An Effective Dynamic Gradient Calibration Method for Continual Learning
Authors: Weichen Lin, Jiaxiang Chen, Ruomin Huang, Hu Ding
ICML 2024 | Conference PDF | Archive PDF | Plain Text | LLM Run Details
| Reproducibility Variable | Result | LLM Response |
|---|---|---|
| Research Type | Experimental | We also conduct a set of experiments on several benchmark datasets to evaluate the performance in practice. ... Finally, we conduct a set of comprehensive experiments on the popular datasets S-CIFAR10, SCIFAR100 and S-Tiny Image Net; the experimental results suggest that our method can improve the final Average Incremental Accuracy (FAIA) in several CL scenarios by more than 6%. |
| Researcher Affiliation | Academia | 1School of Data Science, University of Science and Technology of China, Anhui, China. 2Duke University 3School of Computer Science and Technology, University of Science and Technology of China, Anhui, China. |
| Pseudocode | Yes | Algorithm 1 DGC procedure Algorithm 2 DGC procedure in TFCL |
| Open Source Code | No | The paper refers to implementations of *other* methods (Mammoth, Py CIL, Google-research) that are open-source but does not explicitly state that its *own* proposed method's code is open-source or provide a link for it. |
| Open Datasets | Yes | We carry out the experiments on three widely employed datasets S(Split)-CIFAR10, S-CIFAR100 (Krizhevsky et al., 2009), and S-Tiny Image Net (Le & Yang, 2015). |
| Dataset Splits | Yes | For the hyperparameter selection of different methods, we directly use the original hyperparameters used in these open-source frameworks, which are obtained by using grid search on 10% of the training set. |
| Hardware Specification | No | The paper does not provide specific hardware details (e.g., CPU/GPU models, memory) used for running the experiments. |
| Software Dependencies | No | The paper mentions using ResNet18 as the base network and refers to implementations from Mammoth, Py CIL, and Google-research. However, it does not provide specific version numbers for software dependencies like Python, PyTorch, CUDA, or the frameworks themselves. |
| Experiment Setup | Yes | In our experiments, we set the value m = 200, so the value of s in Algorithm 1 is also determined. ... To fairly compare the methods with constant storage limits, we uniformly train for 50 epochs in each task on S-CIFAR10 and S-CIFAR100, and 100 epochs in each task on S-Tiny Image Net.

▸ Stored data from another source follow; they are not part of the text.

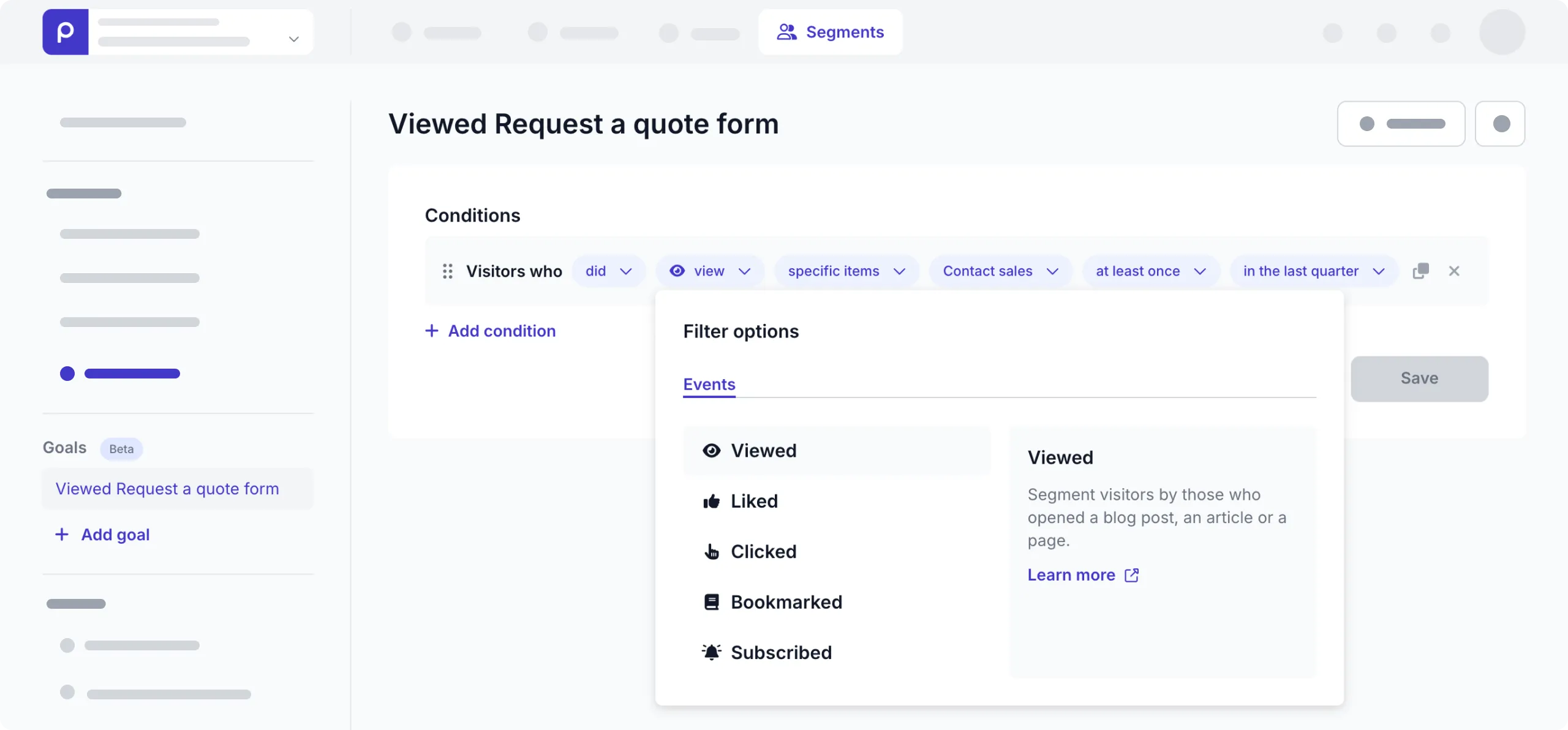Click the Subscribed bell icon
This screenshot has height=730, width=1568.
tap(711, 652)
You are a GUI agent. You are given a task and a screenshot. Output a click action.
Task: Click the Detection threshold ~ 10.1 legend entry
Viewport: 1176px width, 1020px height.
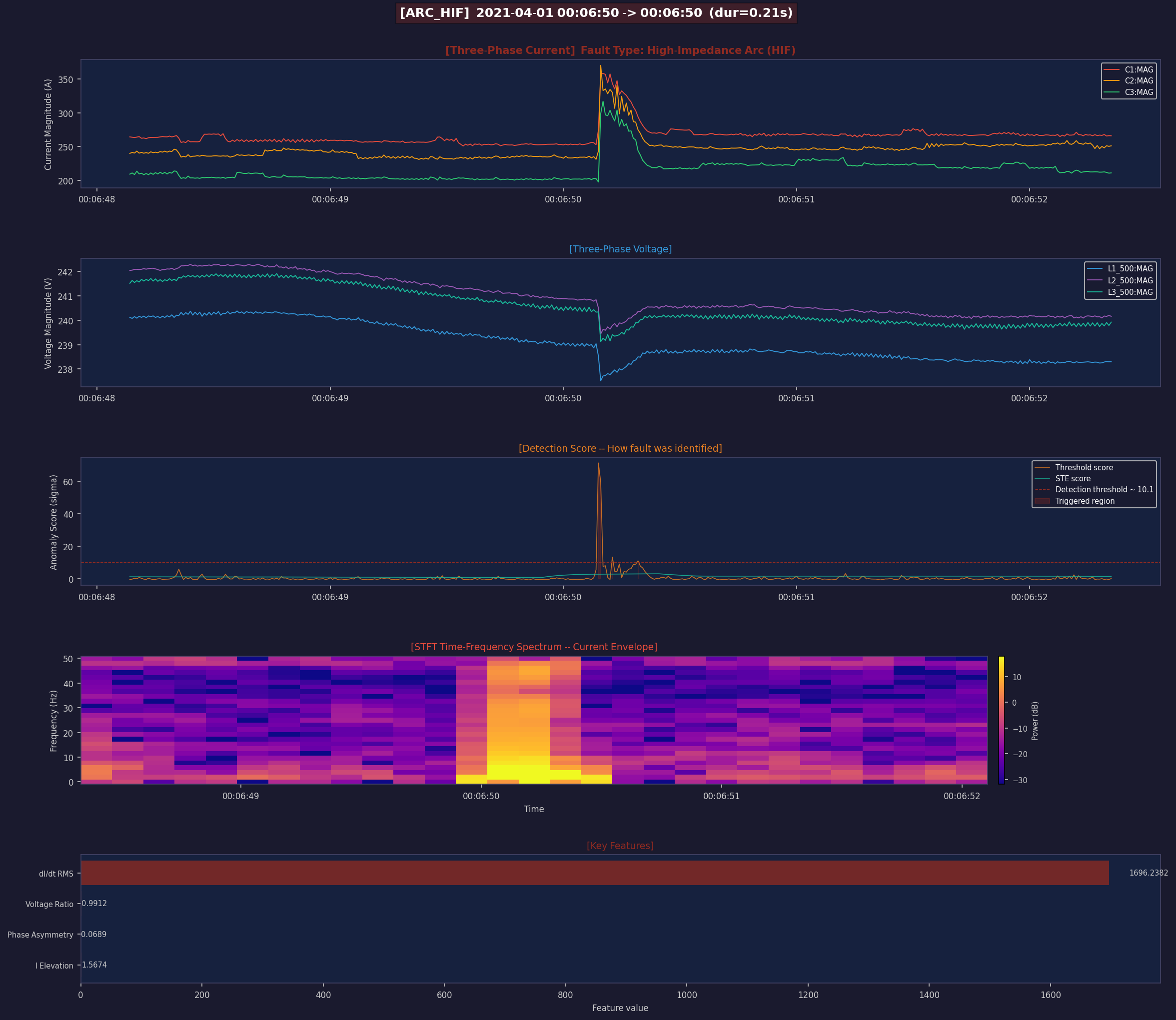click(x=1104, y=489)
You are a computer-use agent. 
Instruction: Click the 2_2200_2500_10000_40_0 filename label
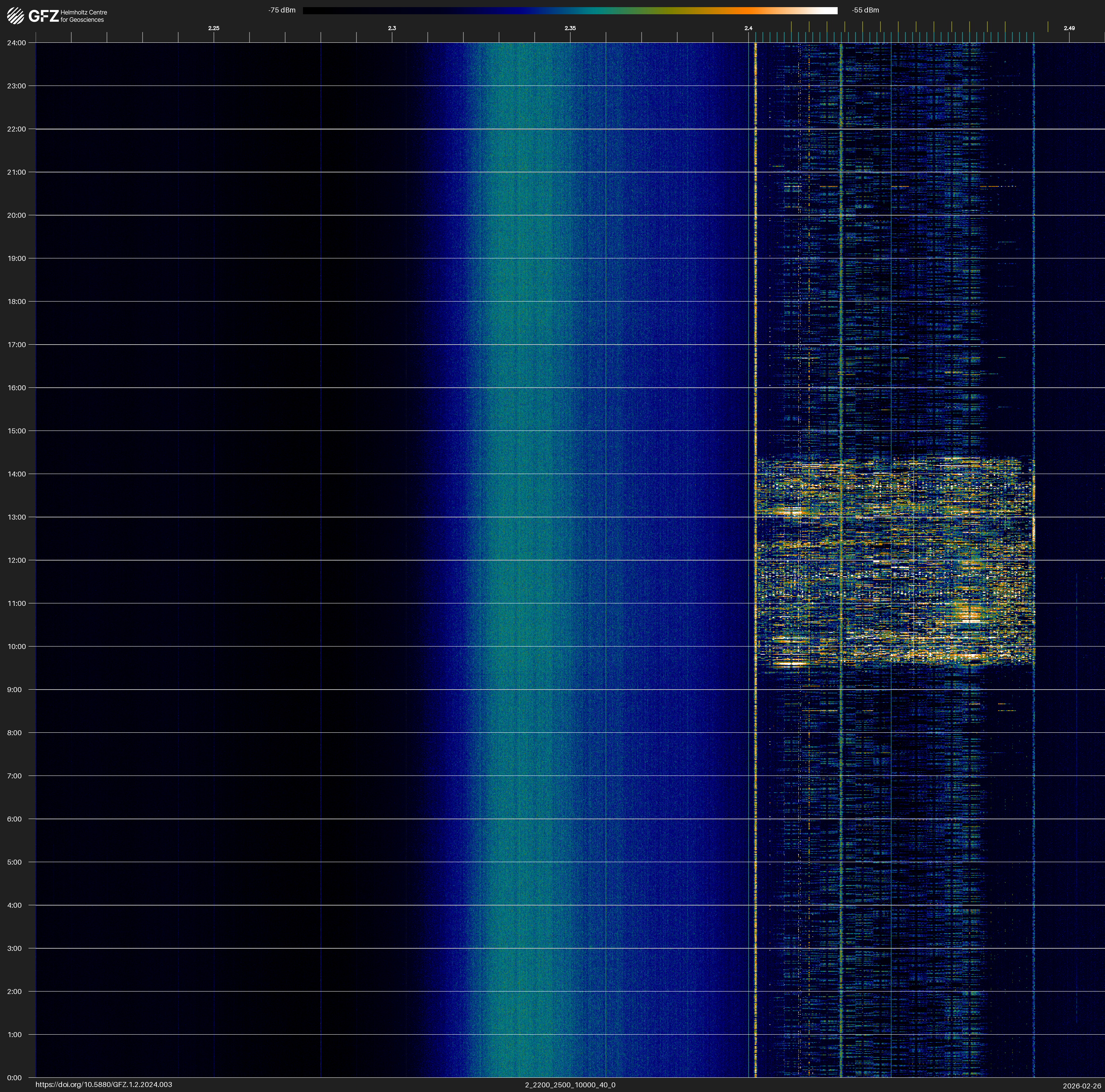pyautogui.click(x=570, y=1085)
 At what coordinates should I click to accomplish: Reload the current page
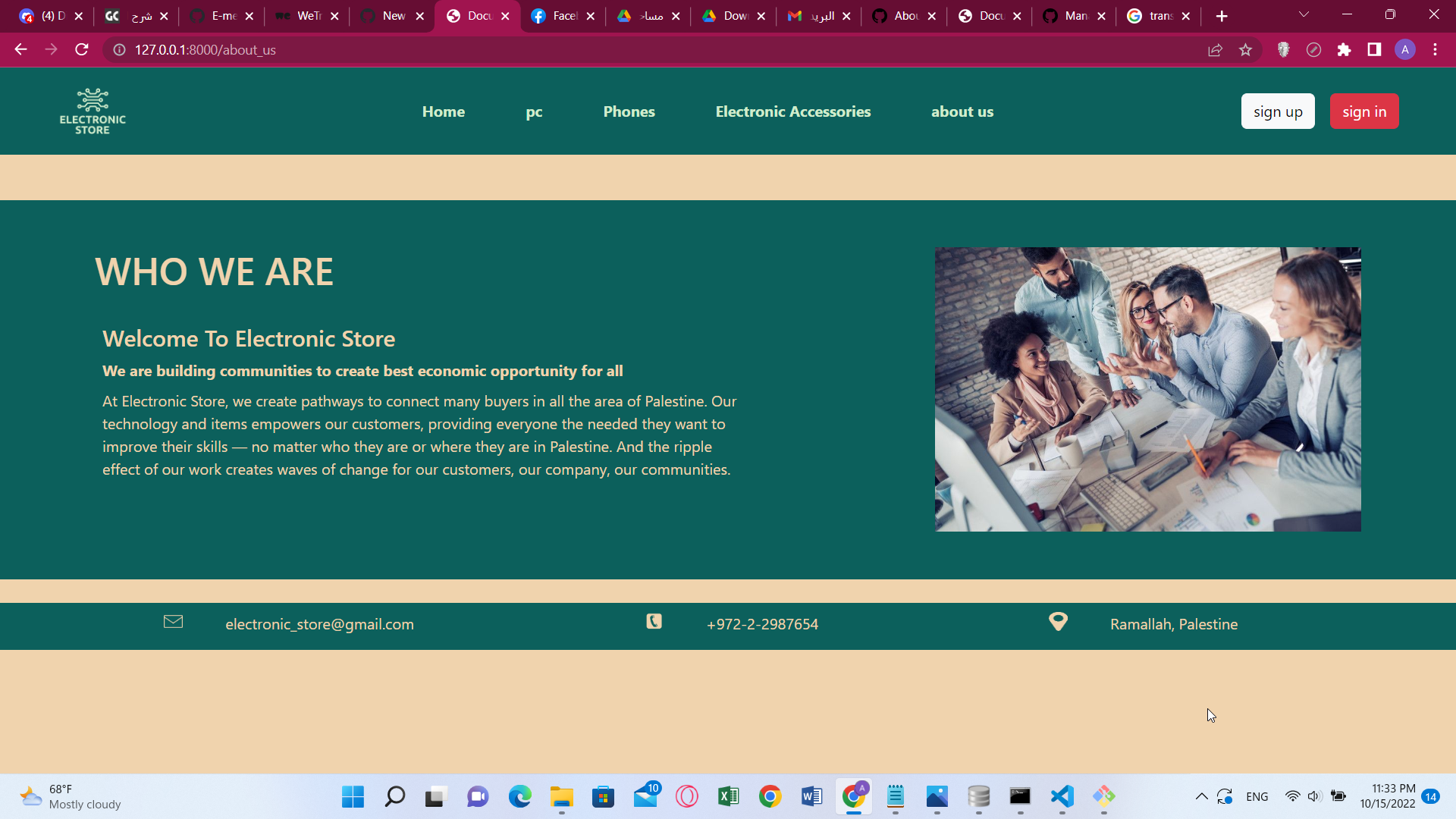(x=81, y=49)
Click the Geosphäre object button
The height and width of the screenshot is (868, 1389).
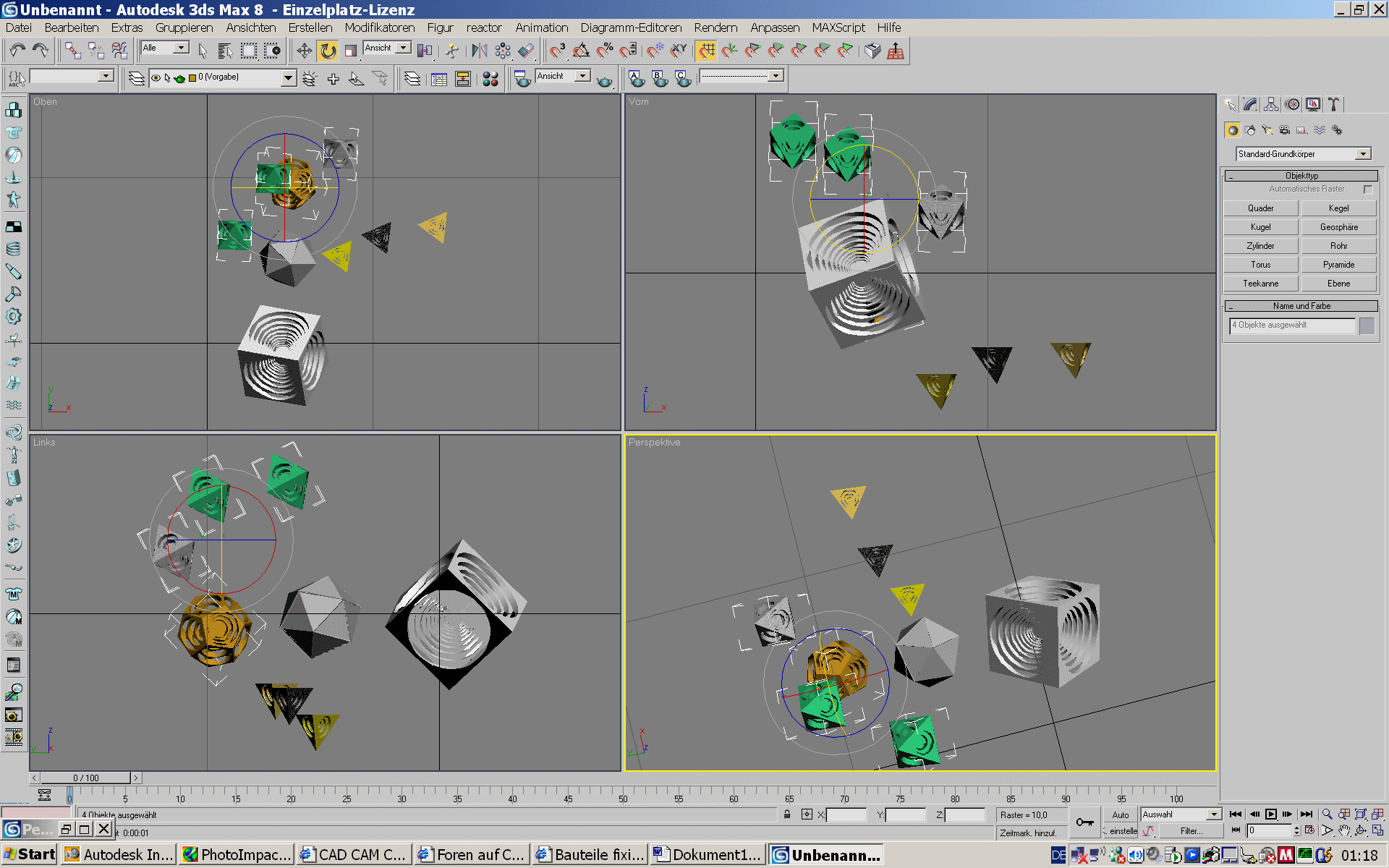pyautogui.click(x=1338, y=227)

The batch size is all set to be 32. ... According to the experimental description in the Dynamic ER method, we train the first task for 200 epochs on all datasets and train all subsequent tasks for 170 epochs; the batch size is set to be 128. ... In all the experiments of Section 4, we fix the value of α to be 1e 3. ... The results in Table 4 show that when m is greater than 100, DGC-ER can significantly improve the performance of ER. |